İnsan sadece günü kurtararak, kendi fanusunu koruyarak, içine bakarak, duymayarak, ilgilenmeyerek yaşayamıyor. Yaşanır sandık, ama olmadığını gösterdi zaman. Bombalar kulaklarımızın dibinde patlıyor. Dini kullananlar çocuklarımızın ruhunu kirletiyor. Medya manipülasyon konusunda uzmanlığa koşuyor. En basit yaşam haklarımız, haber alma haklarımız bizi bırakın, çocuklarımız nezdinde bile yerle bir oluyor. Eğitim ve sağlık konuları giderek aileleri güvensizlik çemberinde boğuyor. Evet endişeleniyoruz, çünkü okullar kadar, okuduktan sonra olanlar da pek iç açıcı değil. Peki ne yapalım?

Hala fanusumuzda olmaya direnebiliriz. Haftasonu planları yapar, belki bu kez alışveriş merkezlerine değil de parklara gideriz. Çocuklarımızı parasını verebildiğimiz en donanımlı okula teslim edip, gönlümüzü bir nebze rahatlatabiliriz. Hala tatil planlarına, bahar tomurcukları fotoğrafları ile eşlik edebiliriz. Kıyafetimizin ayakkabımıza uyumu ile, kredimizin 3 yıla kalmaz bitecek olması bizi tatmin eder. İşimizin içeriği değil, bir işimiz olması yeterli gelir. Yaşar gideriz…

Gidemeyiz… Ben gidemiyorum. Evet hayat devam ediyor. Gülüyorum hala. Çalışıyorum. Dün akşam kek yaptım mesela durup dururken. Haftasonu arkadaşlarla buluşacağız, plan yaptık. Çocukların yazlık kıyafetlerini çıkarayım diyorum. 3 kitabı aynı anda okuyorum. Seyredeceğim filmlerin listesini tazeliyorum. İnanmazsınız, kahkaha bile atıyorum hala. Ama içimde görmezden gelemeyeceğim bir yer var. İçim huzursuz, hüzünlü.

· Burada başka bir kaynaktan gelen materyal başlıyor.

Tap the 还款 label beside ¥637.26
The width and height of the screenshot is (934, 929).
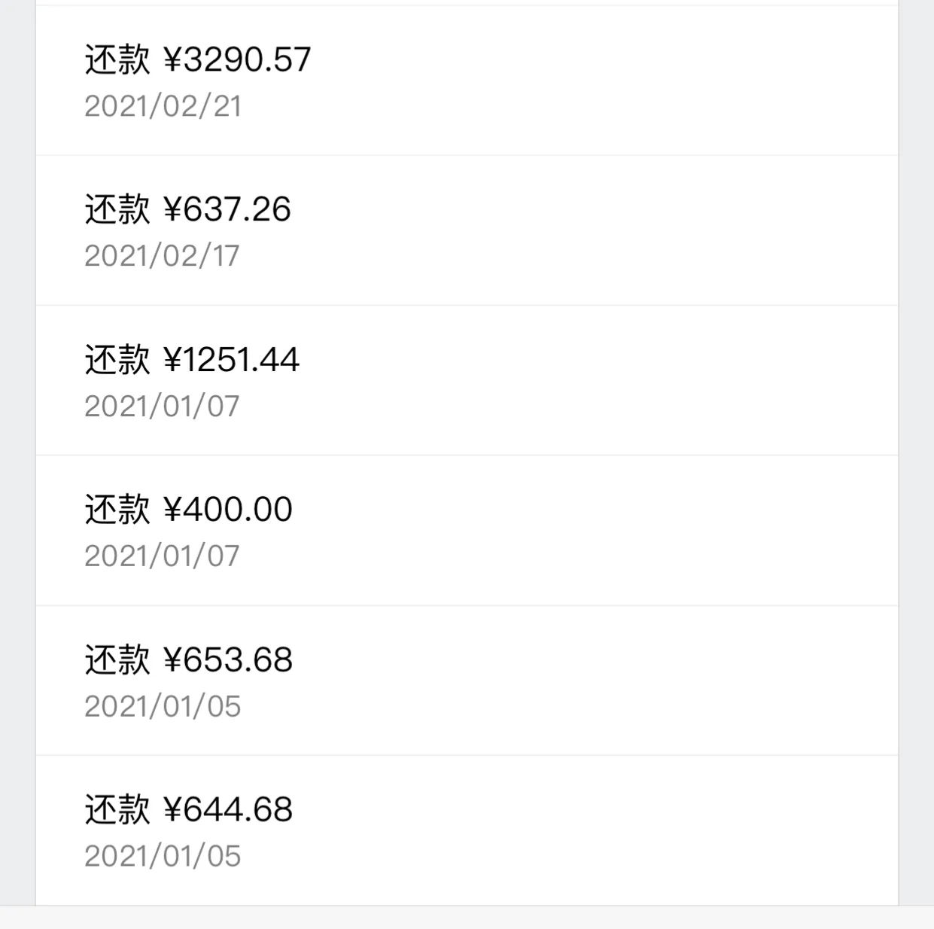tap(117, 209)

Gelecekle ilgiliydi kaygılarım. Zamanı gelmedi diye umursamaz davranmayı becerebiliyordum. Görmezden gelirsem yok olurlar diye umuyordum sanırım. Fakat anladım ki, sorunlar bugünde. Yaşarken sorunlara el atmazsak, çocuklarımıza bırakacağımız gelecek tehlike altında.

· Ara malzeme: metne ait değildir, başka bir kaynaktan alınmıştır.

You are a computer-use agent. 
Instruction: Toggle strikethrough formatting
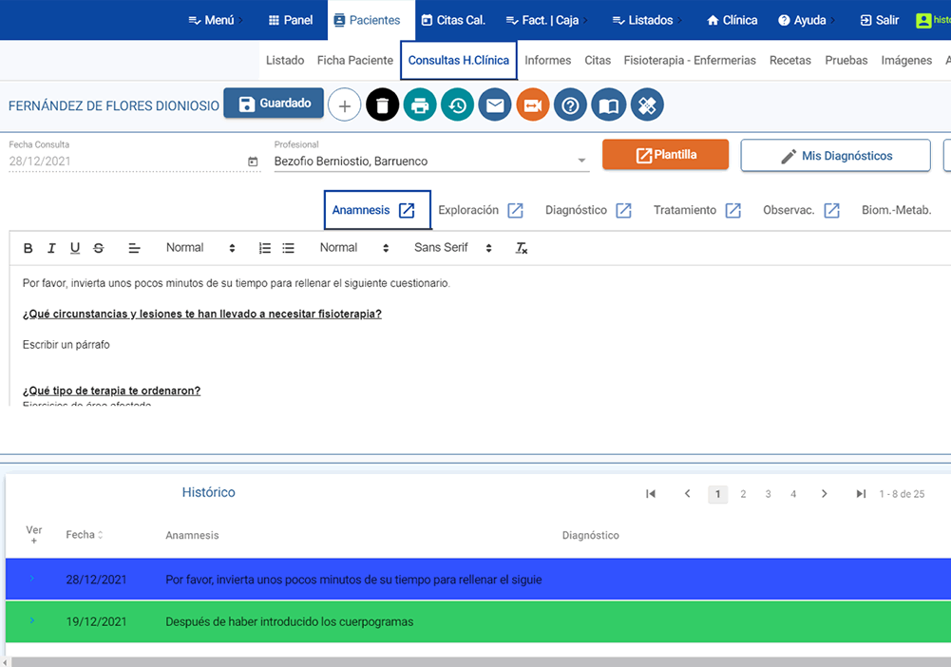pos(99,248)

Bizim kuşak, 40’lı yaşlarda olanlar, steril ortamlarda büyüdük. Etliye sütlüye bulaşmazsak, elimiz kirlenmez sandık. Aman bir okuyalım, bir işimiz olsun, ülke ve dünya meseleleri ile ilgilenmesek de olurdu. Yemek ve temizliği bile öğrenmemize gerek yoktu. Nitekim işlerimiz, dolayısıyla paramız olacak ve bütün bunları satın alabilecektik. İyi kötü oldu da.

Gözden kaçan şey, genel yaşam standardının ülke koşullarına sıkı sıkıya bağlı olduğu gerçeğiydi. Birilerinin senin adına karar almasına izin verirsen, o karara riayet etmen gerektiğiydi. Sen kendinle uğraşırken, toplulukları, toplumları peşinden sürükleyenler çaba gösteriyordu. Bu çabayı küçümsemek, o çabanın başarısını yok etmiyordu. Bugün pombalar kulaklarımızın dibinde patlıyor ve biz ne kendi canımızı, ne de çocuklarımızın geleceğini koruyamıyoruz.

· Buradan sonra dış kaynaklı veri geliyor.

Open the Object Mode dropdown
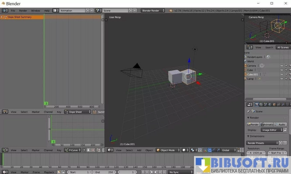 click(x=167, y=150)
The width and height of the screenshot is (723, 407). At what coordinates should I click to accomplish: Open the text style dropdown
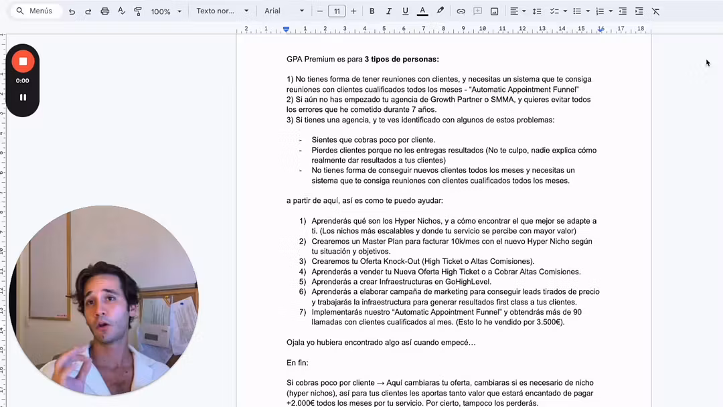pyautogui.click(x=222, y=11)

Elimizi taşın altına koymak, taşın ağırlığı arttıkça zorlaşıyor, farkındasınız değil mi? Önümüzdeki en yakın ve en taşınabilir taş gözümüze kestirip, ayağa kalkma zamanı şimdi.

Ataol Behramoğlu’nun dediği gibi; “Umutsuz olmamak gerektiğini biliyorum, bu acımasız gecede.”

Özlü Sözler | Seneca Sözleri | Nefes alıyorsan umut var demektir; ama nokta koyulduktan sonra, `belki` demek umut değil, çaresizliktir.
Lucius Annaeus Seneca (d. Cordoba, İspanya MO 4 – ö. Roma MS 65) Romalı düşünür, devlet adamı, oyun yazarı.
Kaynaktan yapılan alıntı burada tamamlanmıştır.